Patients need to read The Patient’s Playbook because it provides any patient with an empowered approach to patient care.

Family members and friends need to read this book because it provides invaluable tools in how to help their loved one advocate for care, and support them in the most proactive way possible.

Members of society need to read this book because we all need to take a preventative approach towards our health, rather than waiting for something to happen to us.

Doctors need to read this book because it sheds light on what interactions and protocols are the most helpful and life-saving for patients.  There is something here for everyone and Leslie D. Michelson does a beautiful job of calling us all to action.

 

The book does a brilliant job of explaining how to change the way we manage our health and the health of our family.  In life, no one will work harder for you than yourself, and Michelson explains beautifully why healthcare is no exception.  This book was not only extremely comprehensive, but amazingly simple and easy to read for such informative, detailed information.  I was able to learn key new concepts in a very easily digestible format.  The book is clearly laid out in easy-to-navigate sections, with bullet takeaways after each chapter, inserts with more resources, FAQs and further details, and a clean, organized formatting with blue and black text to highlight the important key concepts.

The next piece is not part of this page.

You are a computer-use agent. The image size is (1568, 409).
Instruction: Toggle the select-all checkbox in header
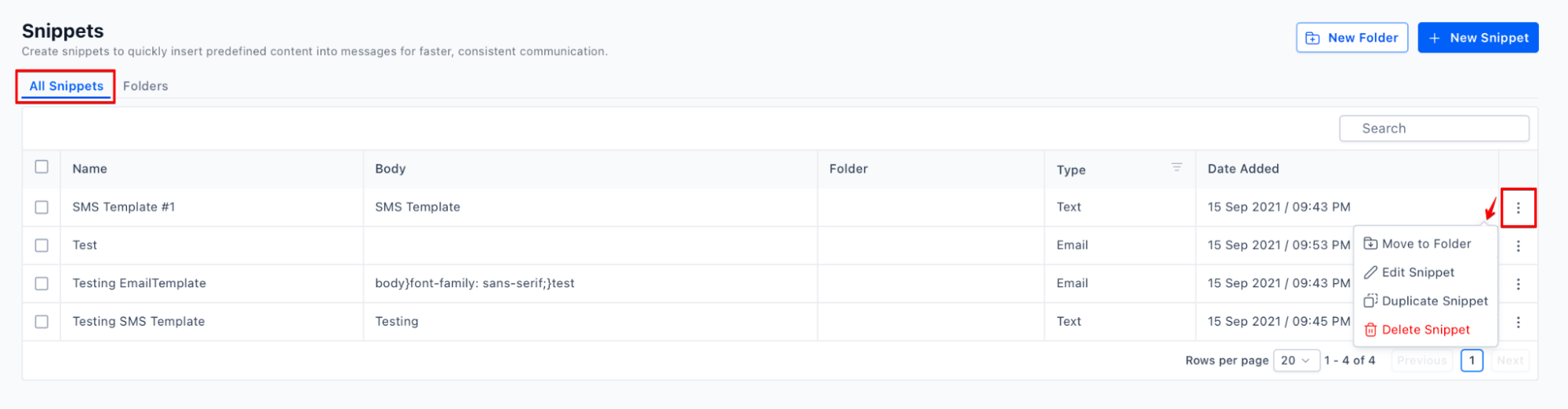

As patients, we can often feel like we are in the powerless, passive position.  We’ve learned through our healthcare system that it is out job to be submissive and do what the doctor tells us – no questions asked.  Michelson challenges this perception, weaving together personal stories, individual stories of patient experiences, interviews with actual doctors, and step, resources and strategies for receiving the best possible patient care.

As Michelson writes, “the process of trying to feel better can make us feel worse.”  Often as patients we feel a sense of helplessness and defeat, and cling to a healthcare system as a means of order and stability fix everything.  As Michelson writes, “we quickly realize there is no map.”

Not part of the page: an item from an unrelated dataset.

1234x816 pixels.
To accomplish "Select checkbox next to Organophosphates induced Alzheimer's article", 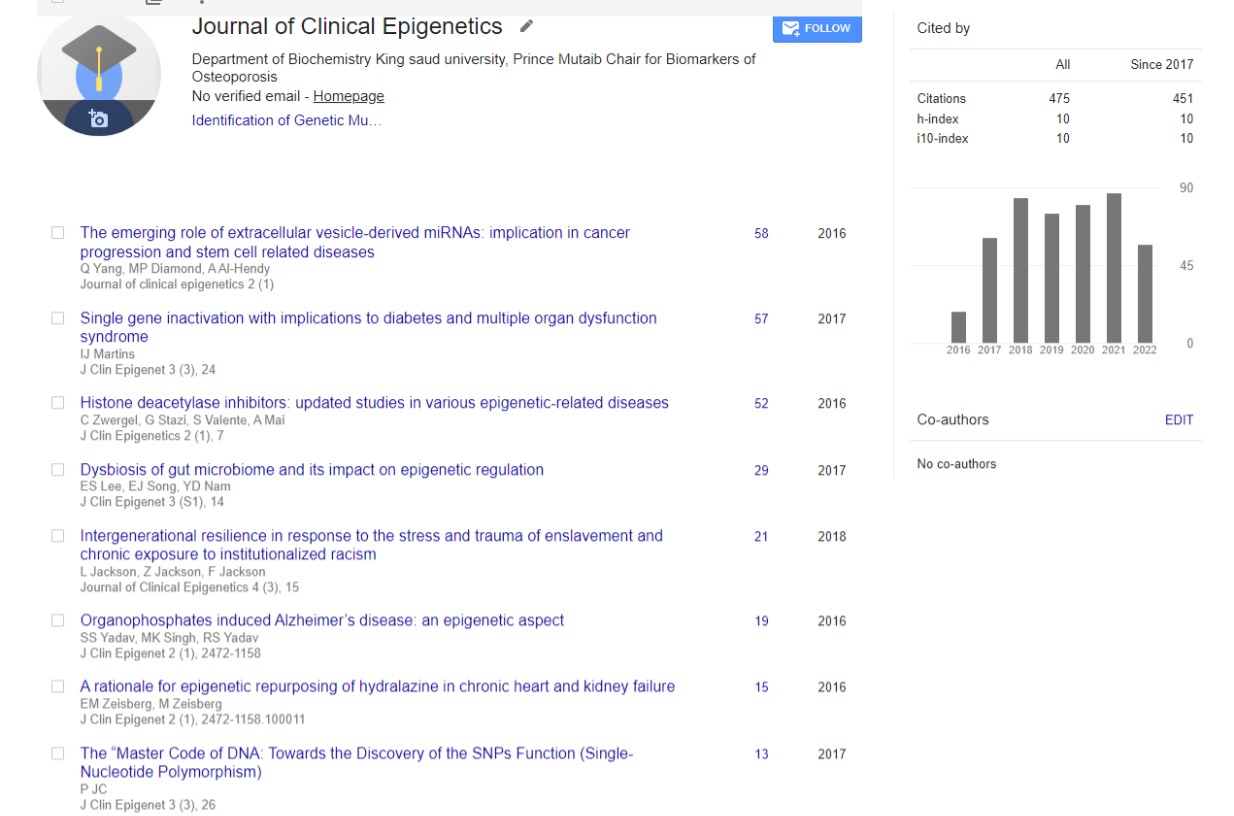I will (58, 621).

Amy1I experienced this first hand, with my own condition.  I don’t really fit into any category.  Surgeons fondly call me a “surgical disaster” or compare my intestines to “a glob of boiled spaghetti.” These amazing surgeons ingeniously created a digestive system for me after organ failure and a gastrectomy my senior year of high school. A blood clot had caused both my lungs to collapse and most of my intestines had to be removed after I went sepsis. Now the job was “hooking me back up” – a surgical reconstruction. What I learned after I was readmitted, reconstructed, re-operated on and “fixed up” several times, is that no surgery is a guarantee. 

 

I know what it’s like to wake up as a “patient” and suddenly have no clue what’s going on.  I spent many, many months in the surgery ICU, which is a whole world in itself.  It’s a whirlpool of trauma, cut off from the regular, free-flowing world I once knew as a teen.  Time and space don’t exist, let alone school assignments and news headlines.  ICU life exists in its own winding and bizarre current, so breeched off from the normal flowing river that is life.  No one in the real world could ever perceive the upside down hell that being chained to beeping machines is with 48 other “sickest kids in America” (as the Columbia pediatric ICU was coined, with patients flown in from Texas to California), all wondering when, or if, life will start for us again – or if we’ll even keep the life we’re given now, because for a while that wasn’t for sure either.  Four children died while I was awake, and every time, the nurses would perform a ritual, where they closed our curtains, as if we couldn’t tell what was going on.  Hours later, a new patient would arrive, with a swarm of medical staff unplugging, rewiring, and another family in the same hypnotic trance that my family had just months before.

My dad, had the tremendous responsibility of communicating to his colleagues, as a doctor himself, and trying to understand what measures would have to be taken to keep me alive.  I would not be here if it was not for my father, watching every move, catching every little thing that could have gone wrong.  I can’t imagine what it must be like for any family to feel the shock of something happening like that, or to wait for hours and hours while doctors worked trying to save my life.  Dealing with a decade of medical trauma, I had to eventually learn how to speak up myself.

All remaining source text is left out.